まだ完全にそうとは決まったわけじゃないけど、何を合成しても昨日発見した容量の原理を守っていれば成功するのなら、色々試してみるべきだろう。
「メモ用紙欲しいかも……」
研究ノートみたいなのゲーム内に売ってないかな…。
****
木工職人の人が来るまでしばらくの間、合成のレシピを研究した。内容は店主さんに紙と羽ペンを売ってもらったのでそれにメモしてある。
あとついでに作ったのとストックのポーションを店主さんに売ってお金を作っておいた。
「初めましてッスね、俺は雷電ッス」
ッスって語尾の人実際に居るんだ。
店に来た木工職人の人、雷電さんは金髪の男性で、顔はなんか外国人っぽい顔だ。彫りが深いというのかな。
「リンです、よろしくお願いします」
「ぐれーぷさんから呼ばれただけで何も分かってないんスけど…」
「作製依頼です」
雷電さんに錬金釜を見せ、このサイズの釜の中身をかき回せるような大きなヘラを作ってほしい、というのを伝える。
「了解ッス。料金は後払い…にしたかったんスけど、こっちもカツカツで素材すら買えないんで前払いでも良いッスか?」
「金額に寄りますけど…」
「そうッスね……1万5000ほどで…」
「高いよ〜?」
僕は別に文句はないのだが店主さんが威圧してる。相場より高いとかなのだろうか。
「こっちも色々厳しいんスけどね…。じゃあぐれーぷさんからの紹介ってことで5000ソル引きの1万でどうッスか」
「え? 1万5000でも大丈夫ですけど…」
「その値段だと最悪ぐれーぷさんとの繋がりが絶たれちゃうんスよ。それは将来的に困りそうなんで、先行投資ッス。同情してくれるなら今後とも御贔屓に、ッスね」
店主さんに聞かれないようになのか、耳打ちして教えてくれる。
生産職にも色々あるらしい。
《『雷電』から取引を持ちかけられています》
――
プレイヤー:リン、雷電
取引内容
リン:1万ソルの前払い
雷電:巨大ヘラの作製
――
おかしい所はない。
この取引の内容、プレイヤーが決められるのでアリスさんは余計な事書いてた。

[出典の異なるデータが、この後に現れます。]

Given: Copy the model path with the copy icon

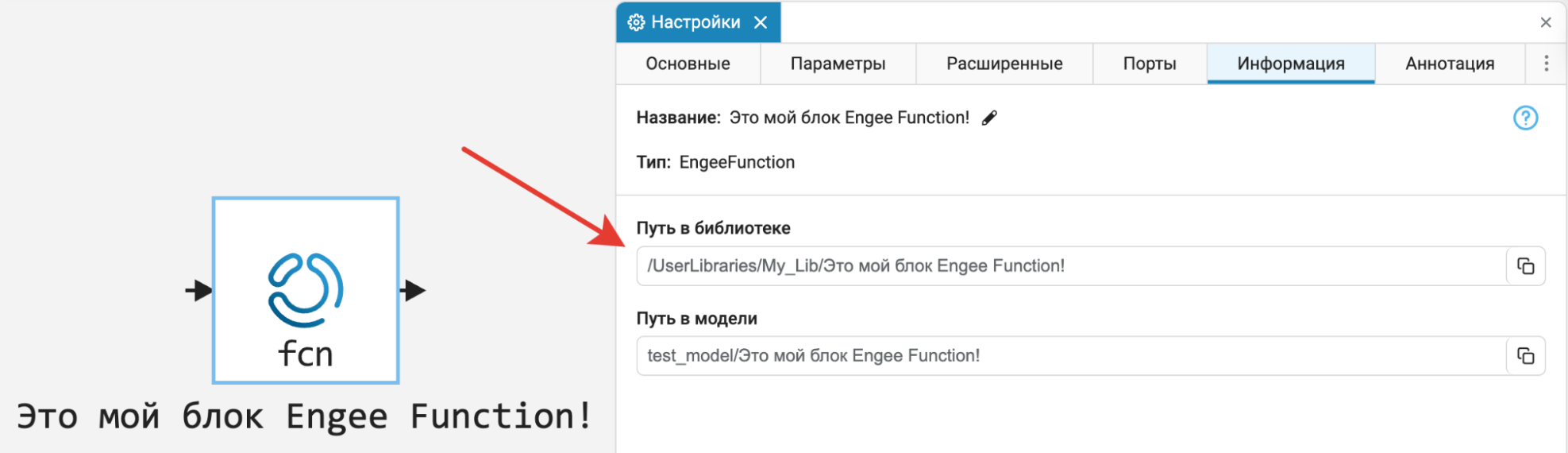Looking at the screenshot, I should [1525, 356].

いつも持ちかけられる側だし、機会があれば持ちかける側になりたい。
「この内容で良いッスか?」
「大丈夫です」
「じゃあ作ってくるッス。納品はシステムで」
「はい」
雷電さんは手をヒラヒラと振りながら店を出て行った。
適当に返事してしまったけど、どういう意味だろうか。システムで納品…? つまり、アイテムを送れるシステムがある?
「どうしたの〜?」
「あ、いえ。システムで納品ってどういう意味なのかなって」
「ああ〜、それはね〜…」
店主さんの話によると、取引をした相手に納品する場合は、その取引を通して遠くからでもアイテムを送れるらしい。フレンドにはメッセージにアイテムを同封して贈れるが、フレンド登録をしなくてもその機能を一時的に使えるものだと思っていいらしい。

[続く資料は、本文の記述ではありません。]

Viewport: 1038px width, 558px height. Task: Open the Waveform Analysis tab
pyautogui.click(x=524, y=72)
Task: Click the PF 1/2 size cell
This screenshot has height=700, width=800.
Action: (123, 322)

フレンドメッセージでアイテムを贈れるのも初耳だった。
…エニグマとアズマに回復毒送りつけよ。間違って飲んだら面白いし。
取引の話も終え、店主さんは用があるらしく店を空けるとの事で、1人になってましった。
「さて、また整理しますかぁ〜…」
雷電さんが来るまでに作ったアイテムについて、気になることもあるし。